Modeling COVID-19 spread in the USA using metapopulation SIR models coupled with graph convolutional neural networks
Petr Kisselev, Padmanabhan Seshaiyer
TL;DR
The paper addresses forecasting COVID-19 spread across the United States under region-specific mobility and policy heterogeneity by extending a hybrid Graph Convolutional Network–metapopulation SIR framework. It learns region-wise infection and recovery parameters ${\beta_n}$ and ${\gamma_n}$ through a spatio-temporal GCN that leverages a mobility-informed graph, enabling real-time estimation of ${\cal R}_t$ and daily infections.
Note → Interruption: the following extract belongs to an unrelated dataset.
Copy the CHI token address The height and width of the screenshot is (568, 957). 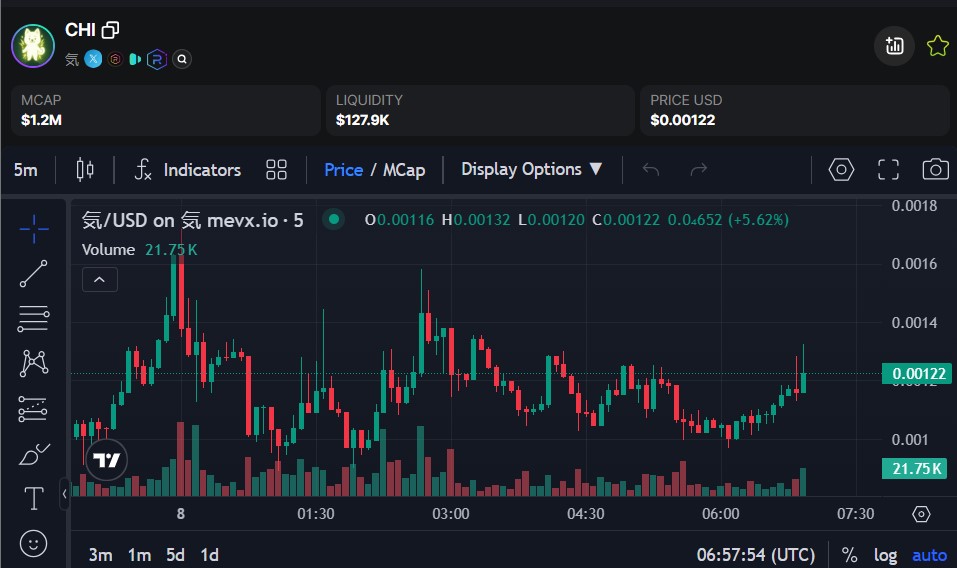point(110,30)

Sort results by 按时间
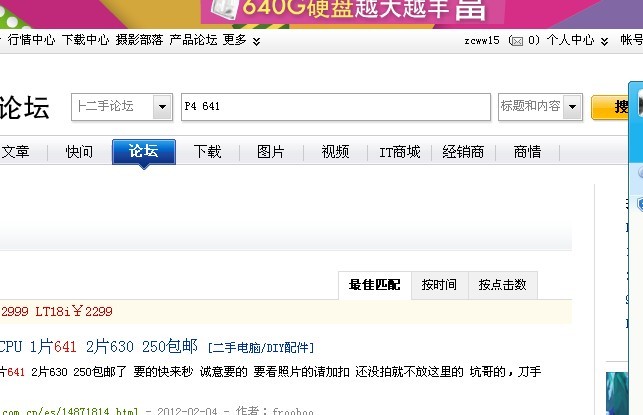[x=439, y=285]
The authors adapt the approach to US data, introducing a flight-aware mobility term and handling data gaps in recoveries, achieving improved national forecasts over a standard SIR and providing time-varying ${\cal R}_0$ estimates, while noting state-level limitations due to granularity. Overall, the work demonstrates the potential of GCN-SIR models for real-time epidemic forecasting and policy-relevant decision support, with clear avenues for refinement via finer geographic resolution and policy-aware mobility modeling.
Abstract
Graph convolutional neural networks (GCNs) have shown tremendous promise in addressing data-intensive challenges in recent years. In particular, some attempts have been made to improve predictions of Susceptible-Infected-Recovered (SIR) models by incorporating human mobility between metapopulations and using graph approaches to estimate corresponding hyperparameters. Recently, researchers have found that a hybrid GCN-SIR approach outperformed existing methodologies when used on the data collected on a precinct level in Japan. In our work, we extend this approach to data collected from the continental US, adjusting for the differing mobility patterns and varying policy responses. We also develop the strategy for real-time continuous estimation of the reproduction number and study the accuracy of model predictions for the overall population as well as individual states. Strengths and limitations of the GCN-SIR approach are discussed as a potential candidate for modeling disease dynamics.